You Just Don't Understand: Men and Women in Conversation
by Deborah Tannen, 1991

Excerpts from the Preface of the paperback edition of the book.
Each person's life is lived as a series of conversations. Analyzing everyday conversations, and their effects on relationships, has been the focus of my career as a sociolinguist. In this book I listen to the voices of women and men. I make sense of seemingly senseless misunderstandings that haunt our relationships, and show that a man and a woman can interpret the same conversation differently, even when there is no apparent misunderstanding. I explain why sincere attempts to communicate are so often confounded, and how we can prevent or relieve some of the frustration (p. 13)

Recognizing gender differences frees individuals from the burden of individual pathology. Many women and men feel dissatisfied with their close relationships and become even more frustrated when they try to talk things out. Taking a sociolinguistic approach to relationships makes it possible to explain these dissatisfactions without accusing anyone of being crazy or wrong, and without blaming -- or discarding -- the relationship.

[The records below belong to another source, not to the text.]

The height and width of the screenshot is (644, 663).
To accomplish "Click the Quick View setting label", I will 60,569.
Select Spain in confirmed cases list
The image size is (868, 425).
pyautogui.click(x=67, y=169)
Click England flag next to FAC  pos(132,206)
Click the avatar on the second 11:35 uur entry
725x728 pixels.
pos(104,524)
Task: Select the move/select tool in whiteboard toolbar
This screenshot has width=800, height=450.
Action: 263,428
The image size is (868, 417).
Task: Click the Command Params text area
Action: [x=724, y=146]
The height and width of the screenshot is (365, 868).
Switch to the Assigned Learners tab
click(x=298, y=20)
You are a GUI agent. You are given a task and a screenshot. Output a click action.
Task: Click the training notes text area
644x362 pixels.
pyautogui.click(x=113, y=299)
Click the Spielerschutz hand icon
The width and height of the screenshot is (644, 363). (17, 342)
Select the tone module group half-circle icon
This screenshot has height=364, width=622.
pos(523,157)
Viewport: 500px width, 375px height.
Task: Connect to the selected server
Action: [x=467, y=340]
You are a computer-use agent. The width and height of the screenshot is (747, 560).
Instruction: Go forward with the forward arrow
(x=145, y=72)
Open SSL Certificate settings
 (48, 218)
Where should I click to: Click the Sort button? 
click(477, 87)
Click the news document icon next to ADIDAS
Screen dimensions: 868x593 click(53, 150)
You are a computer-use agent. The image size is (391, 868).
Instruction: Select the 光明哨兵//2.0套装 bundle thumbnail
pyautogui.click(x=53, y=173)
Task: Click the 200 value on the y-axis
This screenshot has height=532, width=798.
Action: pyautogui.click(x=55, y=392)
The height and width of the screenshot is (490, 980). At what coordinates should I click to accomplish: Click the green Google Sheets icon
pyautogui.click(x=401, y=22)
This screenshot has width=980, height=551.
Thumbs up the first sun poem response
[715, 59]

If we recognize and understand the differences between us, we can take them into account, adjust to, and learn from each other's styles (p.17).

The sociolinguistic approach I take in this book shows that many frictions arise because boys and girls grow up in what are essentially different cultures, so talk between women and men is cross-cultural communication. A cross-cultural approach to gender differences in conversational style differs from the work on gender and language which claims that conversations between men and women break down because men seek to dominate women. No one could deny that men as a class are dominant in our society, and that many individual men seek to dominate women in their lives. And yet, male dominance is not the whole story. It is not sufficient to account for everything that happens to women and men in conversations -- especially conversations in which both are genuinely trying to relate to each other with attention and respect. The effect of dominance is not always the result of an intention to dominate. That is the news that this book brings (p. 18).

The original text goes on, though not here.